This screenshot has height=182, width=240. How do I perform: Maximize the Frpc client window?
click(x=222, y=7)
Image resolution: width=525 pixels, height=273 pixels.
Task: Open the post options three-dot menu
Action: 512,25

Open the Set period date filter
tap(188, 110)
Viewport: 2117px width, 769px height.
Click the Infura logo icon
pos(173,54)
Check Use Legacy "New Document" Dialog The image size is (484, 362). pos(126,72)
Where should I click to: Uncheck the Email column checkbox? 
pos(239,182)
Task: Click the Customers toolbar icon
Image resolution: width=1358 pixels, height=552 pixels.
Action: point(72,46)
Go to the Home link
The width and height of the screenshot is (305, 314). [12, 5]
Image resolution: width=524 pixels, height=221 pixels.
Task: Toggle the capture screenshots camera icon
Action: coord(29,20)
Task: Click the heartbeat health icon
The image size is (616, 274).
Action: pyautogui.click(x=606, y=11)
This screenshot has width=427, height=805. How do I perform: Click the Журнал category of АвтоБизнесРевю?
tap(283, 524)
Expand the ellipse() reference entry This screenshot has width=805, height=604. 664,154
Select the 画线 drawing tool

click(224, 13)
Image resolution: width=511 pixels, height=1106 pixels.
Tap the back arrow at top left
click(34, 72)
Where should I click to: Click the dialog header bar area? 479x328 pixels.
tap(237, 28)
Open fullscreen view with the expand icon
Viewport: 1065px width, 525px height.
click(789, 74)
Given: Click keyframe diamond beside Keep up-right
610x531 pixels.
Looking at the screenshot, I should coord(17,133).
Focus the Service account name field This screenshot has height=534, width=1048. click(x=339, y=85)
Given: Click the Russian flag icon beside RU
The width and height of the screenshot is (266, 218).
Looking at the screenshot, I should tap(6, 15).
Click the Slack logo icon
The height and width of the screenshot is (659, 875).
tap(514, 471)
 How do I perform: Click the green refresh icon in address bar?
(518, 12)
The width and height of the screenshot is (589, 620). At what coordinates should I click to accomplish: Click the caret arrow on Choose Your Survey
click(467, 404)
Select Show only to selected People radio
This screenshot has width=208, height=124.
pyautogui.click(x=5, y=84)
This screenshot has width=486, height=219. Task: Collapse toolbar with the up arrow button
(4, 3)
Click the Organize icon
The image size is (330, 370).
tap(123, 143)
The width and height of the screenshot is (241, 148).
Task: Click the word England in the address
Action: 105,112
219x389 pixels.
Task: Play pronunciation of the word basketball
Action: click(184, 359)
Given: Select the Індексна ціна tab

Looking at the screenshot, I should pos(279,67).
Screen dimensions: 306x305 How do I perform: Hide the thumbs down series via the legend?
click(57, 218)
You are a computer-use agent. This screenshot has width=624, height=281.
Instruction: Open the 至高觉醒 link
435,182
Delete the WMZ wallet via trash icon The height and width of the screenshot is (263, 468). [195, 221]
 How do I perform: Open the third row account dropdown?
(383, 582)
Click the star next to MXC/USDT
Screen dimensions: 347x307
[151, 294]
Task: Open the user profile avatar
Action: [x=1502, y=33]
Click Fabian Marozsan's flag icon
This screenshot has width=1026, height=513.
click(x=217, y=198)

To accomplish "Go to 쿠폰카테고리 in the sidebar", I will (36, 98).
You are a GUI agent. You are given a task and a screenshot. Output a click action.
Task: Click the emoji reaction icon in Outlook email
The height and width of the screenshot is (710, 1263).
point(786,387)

§ What you should do:
Everything from the line containing "Delete the WMZ" through the line containing "Click the star next to MXC/USDT" in the material above should be retyped exactly, both ends included, and nothing more.

§ Answer space:
Delete the WMZ wallet via trash icon The height and width of the screenshot is (263, 468). [195, 221]
 How do I perform: Open the third row account dropdown?
(383, 582)
Click the star next to MXC/USDT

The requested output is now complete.